一般可以用于兩種場景,一是用于提升用戶體驗,當原圖片分辨率低、清晰度低時,對其進行超分后,可以用來提升清晰度,以達到提升用戶觀看體驗的目的;二是用于降檔超分,用戶在請求高分辨率的圖片時,可以在傳輸過程中降低圖片的分辨率,然后在客戶端上進行超分,提升到原請求的分辨率,以達到節省帶寬成本的目的。
4.5 日志上報模塊
SDK 包含了三大日志模塊,圖片性能日志、用戶感知日志,大圖監控日志,為業務的運營及產品的體驗提升提供了全面的數據支持。

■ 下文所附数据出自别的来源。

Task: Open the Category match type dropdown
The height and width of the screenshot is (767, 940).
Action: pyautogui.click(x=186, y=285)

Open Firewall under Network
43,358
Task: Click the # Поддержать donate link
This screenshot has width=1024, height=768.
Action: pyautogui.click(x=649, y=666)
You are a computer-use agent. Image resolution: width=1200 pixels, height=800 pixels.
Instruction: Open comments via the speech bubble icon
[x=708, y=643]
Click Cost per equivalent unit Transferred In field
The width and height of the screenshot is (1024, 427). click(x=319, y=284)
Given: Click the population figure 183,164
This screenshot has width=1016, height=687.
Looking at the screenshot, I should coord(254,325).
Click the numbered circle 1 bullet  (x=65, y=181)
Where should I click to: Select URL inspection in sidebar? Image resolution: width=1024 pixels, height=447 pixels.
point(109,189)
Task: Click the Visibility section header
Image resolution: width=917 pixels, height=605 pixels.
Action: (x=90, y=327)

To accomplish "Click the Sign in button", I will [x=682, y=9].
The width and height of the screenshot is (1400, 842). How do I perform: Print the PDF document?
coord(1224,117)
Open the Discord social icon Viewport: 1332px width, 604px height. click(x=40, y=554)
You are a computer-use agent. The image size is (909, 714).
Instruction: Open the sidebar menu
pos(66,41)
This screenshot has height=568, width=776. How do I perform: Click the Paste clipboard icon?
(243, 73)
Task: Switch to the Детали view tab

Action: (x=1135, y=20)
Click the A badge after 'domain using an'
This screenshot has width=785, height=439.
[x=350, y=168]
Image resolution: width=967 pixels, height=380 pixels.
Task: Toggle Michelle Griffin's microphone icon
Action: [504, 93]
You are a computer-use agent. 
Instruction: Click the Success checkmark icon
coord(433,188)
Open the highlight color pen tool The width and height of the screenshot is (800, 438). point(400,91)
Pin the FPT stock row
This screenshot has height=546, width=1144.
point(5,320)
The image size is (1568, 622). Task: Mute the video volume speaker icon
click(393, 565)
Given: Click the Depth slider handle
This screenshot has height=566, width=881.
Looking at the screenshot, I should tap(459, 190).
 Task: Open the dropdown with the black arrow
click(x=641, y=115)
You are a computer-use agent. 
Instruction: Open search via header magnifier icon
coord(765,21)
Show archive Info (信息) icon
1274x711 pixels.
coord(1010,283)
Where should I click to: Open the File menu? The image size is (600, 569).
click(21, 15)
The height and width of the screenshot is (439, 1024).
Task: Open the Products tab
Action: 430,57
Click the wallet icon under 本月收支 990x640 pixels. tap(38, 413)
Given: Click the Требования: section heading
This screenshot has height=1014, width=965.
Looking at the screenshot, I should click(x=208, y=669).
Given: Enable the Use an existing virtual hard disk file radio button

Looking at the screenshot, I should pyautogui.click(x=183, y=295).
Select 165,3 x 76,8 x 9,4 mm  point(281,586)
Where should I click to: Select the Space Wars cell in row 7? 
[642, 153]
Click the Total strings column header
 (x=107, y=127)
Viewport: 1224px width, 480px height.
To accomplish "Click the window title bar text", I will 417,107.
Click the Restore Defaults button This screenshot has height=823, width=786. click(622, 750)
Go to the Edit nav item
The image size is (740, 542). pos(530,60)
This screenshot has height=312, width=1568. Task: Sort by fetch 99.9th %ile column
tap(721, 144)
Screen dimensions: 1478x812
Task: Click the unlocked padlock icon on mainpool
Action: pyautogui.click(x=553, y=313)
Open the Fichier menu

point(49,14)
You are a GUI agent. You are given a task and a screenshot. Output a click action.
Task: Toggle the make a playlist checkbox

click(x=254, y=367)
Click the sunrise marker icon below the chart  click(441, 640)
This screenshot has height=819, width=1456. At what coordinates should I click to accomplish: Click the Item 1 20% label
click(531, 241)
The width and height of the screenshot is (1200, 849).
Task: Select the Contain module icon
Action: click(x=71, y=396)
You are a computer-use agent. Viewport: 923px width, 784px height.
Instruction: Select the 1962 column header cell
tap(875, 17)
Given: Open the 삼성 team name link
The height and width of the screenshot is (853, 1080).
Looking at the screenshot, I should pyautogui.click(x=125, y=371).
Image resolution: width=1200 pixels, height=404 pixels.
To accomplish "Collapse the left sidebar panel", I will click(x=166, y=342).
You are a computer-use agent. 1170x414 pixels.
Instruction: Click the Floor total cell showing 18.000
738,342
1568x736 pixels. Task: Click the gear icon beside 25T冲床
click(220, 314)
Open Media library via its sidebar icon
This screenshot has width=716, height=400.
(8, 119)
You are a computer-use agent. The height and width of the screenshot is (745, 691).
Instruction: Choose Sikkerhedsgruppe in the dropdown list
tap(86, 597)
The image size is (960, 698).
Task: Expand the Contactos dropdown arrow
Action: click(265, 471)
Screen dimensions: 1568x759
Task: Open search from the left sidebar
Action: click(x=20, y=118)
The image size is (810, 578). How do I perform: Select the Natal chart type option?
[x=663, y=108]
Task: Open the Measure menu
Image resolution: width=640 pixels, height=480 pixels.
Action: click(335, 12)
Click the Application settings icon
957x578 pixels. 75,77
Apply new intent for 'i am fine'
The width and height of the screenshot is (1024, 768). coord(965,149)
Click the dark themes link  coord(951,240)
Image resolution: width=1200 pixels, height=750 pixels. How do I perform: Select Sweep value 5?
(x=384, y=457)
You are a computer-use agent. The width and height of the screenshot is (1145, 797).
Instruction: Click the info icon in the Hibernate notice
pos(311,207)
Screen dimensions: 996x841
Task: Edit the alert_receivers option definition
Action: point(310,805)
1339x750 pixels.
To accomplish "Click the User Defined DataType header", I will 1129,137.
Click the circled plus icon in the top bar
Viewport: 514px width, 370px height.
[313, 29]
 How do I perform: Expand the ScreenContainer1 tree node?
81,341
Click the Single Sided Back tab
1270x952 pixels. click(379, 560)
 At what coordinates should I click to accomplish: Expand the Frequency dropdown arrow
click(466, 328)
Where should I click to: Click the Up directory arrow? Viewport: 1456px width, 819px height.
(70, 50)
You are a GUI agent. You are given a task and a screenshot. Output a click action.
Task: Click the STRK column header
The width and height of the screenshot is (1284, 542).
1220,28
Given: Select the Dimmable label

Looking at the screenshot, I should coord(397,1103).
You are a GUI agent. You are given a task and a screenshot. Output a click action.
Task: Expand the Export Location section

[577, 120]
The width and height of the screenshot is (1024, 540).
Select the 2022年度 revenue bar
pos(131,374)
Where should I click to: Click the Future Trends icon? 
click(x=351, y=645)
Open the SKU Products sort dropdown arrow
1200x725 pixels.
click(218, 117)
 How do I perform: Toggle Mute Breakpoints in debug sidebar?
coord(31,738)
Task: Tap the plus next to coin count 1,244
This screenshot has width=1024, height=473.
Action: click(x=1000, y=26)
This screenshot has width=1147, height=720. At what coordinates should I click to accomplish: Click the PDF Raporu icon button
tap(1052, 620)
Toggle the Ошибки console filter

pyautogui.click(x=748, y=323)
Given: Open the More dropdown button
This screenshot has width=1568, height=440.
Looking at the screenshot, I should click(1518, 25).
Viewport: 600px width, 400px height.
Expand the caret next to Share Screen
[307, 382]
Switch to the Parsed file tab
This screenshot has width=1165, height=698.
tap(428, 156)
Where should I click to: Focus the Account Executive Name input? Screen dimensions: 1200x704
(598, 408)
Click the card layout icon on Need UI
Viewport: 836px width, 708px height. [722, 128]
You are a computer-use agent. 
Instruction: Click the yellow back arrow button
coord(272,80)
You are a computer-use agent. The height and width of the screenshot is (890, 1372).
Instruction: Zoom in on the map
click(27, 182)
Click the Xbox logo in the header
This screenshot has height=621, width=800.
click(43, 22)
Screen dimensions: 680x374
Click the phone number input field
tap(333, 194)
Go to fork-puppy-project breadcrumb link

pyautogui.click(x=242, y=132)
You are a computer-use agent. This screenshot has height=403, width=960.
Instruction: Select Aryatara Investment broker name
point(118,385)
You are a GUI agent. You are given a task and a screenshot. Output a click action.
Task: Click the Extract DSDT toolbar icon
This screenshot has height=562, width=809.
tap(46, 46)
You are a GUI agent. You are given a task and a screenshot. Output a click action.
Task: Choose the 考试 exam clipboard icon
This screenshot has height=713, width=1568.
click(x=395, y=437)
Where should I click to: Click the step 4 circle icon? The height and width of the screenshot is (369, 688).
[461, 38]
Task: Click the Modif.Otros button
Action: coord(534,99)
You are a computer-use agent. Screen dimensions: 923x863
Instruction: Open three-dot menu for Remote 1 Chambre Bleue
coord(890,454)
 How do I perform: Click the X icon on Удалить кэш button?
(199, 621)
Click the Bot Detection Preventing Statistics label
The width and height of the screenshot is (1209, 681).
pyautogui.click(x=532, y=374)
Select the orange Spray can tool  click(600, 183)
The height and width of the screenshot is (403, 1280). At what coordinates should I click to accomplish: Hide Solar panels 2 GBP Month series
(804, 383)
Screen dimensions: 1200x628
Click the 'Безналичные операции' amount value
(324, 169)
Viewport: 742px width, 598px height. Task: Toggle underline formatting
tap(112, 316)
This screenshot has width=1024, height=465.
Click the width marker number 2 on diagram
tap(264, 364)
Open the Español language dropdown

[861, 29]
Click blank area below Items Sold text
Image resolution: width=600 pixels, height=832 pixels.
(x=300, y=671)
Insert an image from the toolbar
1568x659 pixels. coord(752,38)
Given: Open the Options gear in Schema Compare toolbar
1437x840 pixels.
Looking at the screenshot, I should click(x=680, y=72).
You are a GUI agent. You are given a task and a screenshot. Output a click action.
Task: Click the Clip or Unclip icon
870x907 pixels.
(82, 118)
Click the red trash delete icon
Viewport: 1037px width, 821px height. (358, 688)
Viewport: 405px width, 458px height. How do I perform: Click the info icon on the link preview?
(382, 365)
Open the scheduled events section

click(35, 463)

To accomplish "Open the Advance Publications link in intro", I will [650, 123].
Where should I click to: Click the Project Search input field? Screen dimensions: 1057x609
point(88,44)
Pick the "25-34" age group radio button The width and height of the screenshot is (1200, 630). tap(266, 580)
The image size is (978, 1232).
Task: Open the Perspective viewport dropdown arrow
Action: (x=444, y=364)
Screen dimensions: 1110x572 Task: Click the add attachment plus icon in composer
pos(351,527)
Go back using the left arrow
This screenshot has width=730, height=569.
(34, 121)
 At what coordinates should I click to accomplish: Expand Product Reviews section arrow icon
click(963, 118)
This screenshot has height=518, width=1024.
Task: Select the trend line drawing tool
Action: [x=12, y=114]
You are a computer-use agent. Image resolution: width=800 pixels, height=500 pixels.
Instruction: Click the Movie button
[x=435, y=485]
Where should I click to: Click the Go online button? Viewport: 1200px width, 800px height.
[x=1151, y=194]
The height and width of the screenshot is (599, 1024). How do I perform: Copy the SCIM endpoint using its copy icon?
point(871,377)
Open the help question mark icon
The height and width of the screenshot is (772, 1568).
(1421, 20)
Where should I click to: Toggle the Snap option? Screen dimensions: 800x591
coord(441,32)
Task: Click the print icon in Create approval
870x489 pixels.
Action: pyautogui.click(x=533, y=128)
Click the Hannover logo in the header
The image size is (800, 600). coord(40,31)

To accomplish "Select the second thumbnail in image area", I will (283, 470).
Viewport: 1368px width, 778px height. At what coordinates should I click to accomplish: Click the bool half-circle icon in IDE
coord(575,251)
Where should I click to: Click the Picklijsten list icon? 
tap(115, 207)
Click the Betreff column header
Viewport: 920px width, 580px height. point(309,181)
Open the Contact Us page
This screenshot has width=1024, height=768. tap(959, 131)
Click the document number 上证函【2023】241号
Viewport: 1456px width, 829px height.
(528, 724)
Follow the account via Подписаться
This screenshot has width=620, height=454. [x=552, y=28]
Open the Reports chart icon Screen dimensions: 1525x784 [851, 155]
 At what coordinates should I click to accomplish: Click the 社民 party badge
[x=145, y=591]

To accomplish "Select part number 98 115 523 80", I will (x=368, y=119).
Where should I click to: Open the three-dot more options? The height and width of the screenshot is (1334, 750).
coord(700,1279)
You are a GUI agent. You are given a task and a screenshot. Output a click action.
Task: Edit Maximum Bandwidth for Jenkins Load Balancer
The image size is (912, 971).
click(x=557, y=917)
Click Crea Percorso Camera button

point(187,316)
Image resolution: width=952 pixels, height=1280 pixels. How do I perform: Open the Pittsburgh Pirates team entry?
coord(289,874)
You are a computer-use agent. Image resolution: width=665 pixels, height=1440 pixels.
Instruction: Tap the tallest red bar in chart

配合火山引擎 veImageX 的控制臺,可以實時查看各項可視化大盤數據,全方位的監控圖片的各項指標。
其中,圖片性能日志包括了圖片 URL、下載耗時、解碼耗時、錯誤碼、圖片來源等數據,用來監控圖片各項性能指標;用戶感知日志包括了圖片 URL、ImageView 的 Size、ImageView 展示圖片耗時等數據,用來監控用戶體驗各項指標;大圖監控日志則包含了大圖 URL、內存占用大小、圖片文件體積、圖片分辨率大小等數據,可以全面的監控異常大圖情況。
5. 演進:性能優化
SDK 致力于極致的圖片加載用戶體驗,為此,SDK 做了很多相關性能優化,下面主要介紹下 SDK 如何提升圖片加載體驗、降低內存占用、優化動圖播放。
5.1 提升圖片加載體驗
圖片加載的快慢直接影響到用戶的使用體驗,高效的圖片加載是 SDK 不可或缺的能力。
- 漸進式加載
加載靜圖大圖,或者加載多幀數動圖,亦或者在弱網場景下,都可以開啟圖片漸進式加載來提升圖片的加載體驗。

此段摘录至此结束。